AlexNet

AlexNet
DevelopersAlex Krizhevsky, Ilya Sutskever, and Geoffrey Hinton
Initial releaseJune 28, 2011 (2011-06-28)
Written inCUDA, C++
TypeConvolutional neural network
LicenseNew BSD License
Repositorycode.google.com/archive/p/cuda-convnet/

AlexNet is a convolutional neural network architecture developed for image classification tasks, notably achieving prominence through its performance in the ImageNet Large Scale Visual Recognition Challenge (ILSVRC). It classifies images into 1,000 distinct object categories and is regarded as the first widely recognized application of deep convolutional networks in large-scale visual recognition.

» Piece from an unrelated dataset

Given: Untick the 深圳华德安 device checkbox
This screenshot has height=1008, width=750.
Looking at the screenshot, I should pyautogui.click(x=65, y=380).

Developed in 2012 by Alex Krizhevsky in collaboration with Ilya Sutskever and his Ph.D. advisor Geoffrey Hinton at the University of Toronto, the model contains 60 million parameters and 650,000 neurons. The original paper's primary result was that the depth of the model was essential for its high performance, which was computationally expensive, but made feasible due to the utilization of graphics processing units (GPUs) during training.

The three formed team SuperVision and submitted AlexNet in the ImageNet Large Scale Visual Recognition Challenge on September 30, 2012. The network achieved a top-5 error rate of 15.3% to win the contest, more than 10.8% above the runner-up.

The architecture influenced a large number of subsequent work in deep learning, especially in applying neural networks to computer vision.